Mamy TO! Nasz KALENDARZ ADWENTOWY

Co robi do drugiej w nocy w weekend matka, która na tygodniu narzeka, że chodzi niewyspana…?;p No przecież, że nie densuje na imprezie, dzierga kalendarz adwentowy dla swoich dzieci! Nie ma spania! 😉 Mocno zainspirowana, w tym roku postanowiłam się wysilić nieco bardziej. Nie jest to może cudo, nie najbardziej estetyczne na świecie – ale jak na moje możliwości – to kurcze pieczone jestem z siebie zadowolona! 😉 (ajjj ta skromność ;p)

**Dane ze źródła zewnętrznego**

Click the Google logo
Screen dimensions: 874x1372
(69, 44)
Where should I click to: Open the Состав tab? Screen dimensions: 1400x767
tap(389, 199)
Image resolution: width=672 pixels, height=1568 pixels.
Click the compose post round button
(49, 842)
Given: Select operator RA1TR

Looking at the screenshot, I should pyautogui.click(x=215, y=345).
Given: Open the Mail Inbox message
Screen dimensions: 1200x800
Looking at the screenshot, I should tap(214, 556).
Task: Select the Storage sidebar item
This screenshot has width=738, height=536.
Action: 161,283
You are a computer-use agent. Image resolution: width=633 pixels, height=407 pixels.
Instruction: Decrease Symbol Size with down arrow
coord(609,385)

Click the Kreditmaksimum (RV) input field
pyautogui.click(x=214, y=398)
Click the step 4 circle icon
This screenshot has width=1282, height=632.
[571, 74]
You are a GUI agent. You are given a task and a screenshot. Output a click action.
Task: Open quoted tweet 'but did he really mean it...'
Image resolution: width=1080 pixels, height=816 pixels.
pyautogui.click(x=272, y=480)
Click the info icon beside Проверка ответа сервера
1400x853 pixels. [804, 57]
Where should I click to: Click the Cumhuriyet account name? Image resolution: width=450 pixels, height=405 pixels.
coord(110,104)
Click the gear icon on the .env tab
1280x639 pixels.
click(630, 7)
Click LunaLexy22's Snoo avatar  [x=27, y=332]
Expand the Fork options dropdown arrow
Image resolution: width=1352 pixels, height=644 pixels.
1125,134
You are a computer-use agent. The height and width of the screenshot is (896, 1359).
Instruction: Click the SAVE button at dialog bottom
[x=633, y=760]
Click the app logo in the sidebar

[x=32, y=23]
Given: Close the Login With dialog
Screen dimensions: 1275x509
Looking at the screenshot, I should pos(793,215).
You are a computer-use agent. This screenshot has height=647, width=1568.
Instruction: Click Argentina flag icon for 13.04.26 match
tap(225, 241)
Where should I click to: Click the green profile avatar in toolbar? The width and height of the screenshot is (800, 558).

Poszłam w złoto! Metoda niezbyt skomplikowana, a jakże efektowna. Prosto, ale pięknie. Pomijając fakt, że Oli kiedy wstał i zobaczył to „dzieło” powiedział do brata:
-Wooow! Kubuś zobacz ile medali! (z przejęciem dodam ;p)
Także ten… ;p
Nie mniej jednak jest, i już nie mogę doczekać się pierwszego grudnia. Czas wyczekiwania do świąt to najpiękniejszy okres – zgodzicie się ze mną? Magia jest wszędzie… Chcę żeby było jej jak najwięcej! Wracając jednak do tematu kalendarza spieszę z informacją co może Ci się przydać do jego zrobienia.
KALENDARZ ADWENTOWY
Co potrzebujesz:
wieszak
wstążka
taśma klejąca
skrawki materiału
szary papier
taśmy ozdobne
Przygotowanie:
Pierwszą czynnością jaką musisz wykonać jest owinięcie wieszaka wstążką (najtrudniejsze wbrew pozorom – być może tylko dla blondynki ;p). Moje prezenciki zrobiłam ze związanych kawałków materiału, w których ukryłam drobne niespodzianki, oraz z kopert, które wykonałam z szarego papieru i ozdobnej taśmy. W środku kopert liścicki. Koperty i prezenciki zawiesiłam na wstążce na wieszaku. Każdy z prezencików oczywiście ma oznaczoną datę. Tyle! 😉
CO W ŚRODKU???
Oczywiście dowolność, ja prezenciki wypełniłam drobnymi słodyczami, typu kinder jajka, mikołaje czekoladowe czy mamby. W 16 szarych kopertach zaś wypisałam liściki z zadaniami – większość związana ze świętami. Jakieś wspólne pieczenie pierników, „dzień dobrych uczynków”, wieczór filmów świątecznych, ubieranie choinki czy własnoręczne robienie prezentów. Chciałam żebyśmy zadania mogli wykonywać wspólnie, takie, które w jakiś sposób będą nas łączyć, budować miłe wspomnienia… 😉 Chyba się udało! <3
Jak Wam się podoba??? 🙂 Robicie swój kalendarz adwentowy czy kupujecie gotowe?
Kiss!
-Aga :*
Jaki wspaniały! Mam nadzieje, że będziecie się doskonale bawili 🙂
Dziękuję – ja też mam taką nadzieję :*
ależ świetny! super wygląda 🙂
Tak jak co roku wyczekuję grudnia i świątecznej atmosfery, to w tym roku się go boję… 😉 Czeka mnie zorganizowanie kinderparty na urodziny syna i czuję, że mnie to przerasta, więc wszystkie inne grudniowe tematy na razie na drugim planie 😉
Kasiu na pewno dasz radę! Dla takiej mamy jak Ty to bułka z masłem! 😉
Świetny kalendarz ucieszy nie jedno serce
Dziękuję bardzo:*
ale super pomysł, nie wszystko trzeba kupować, można zrobić samemu i to o wiele ciekawsze!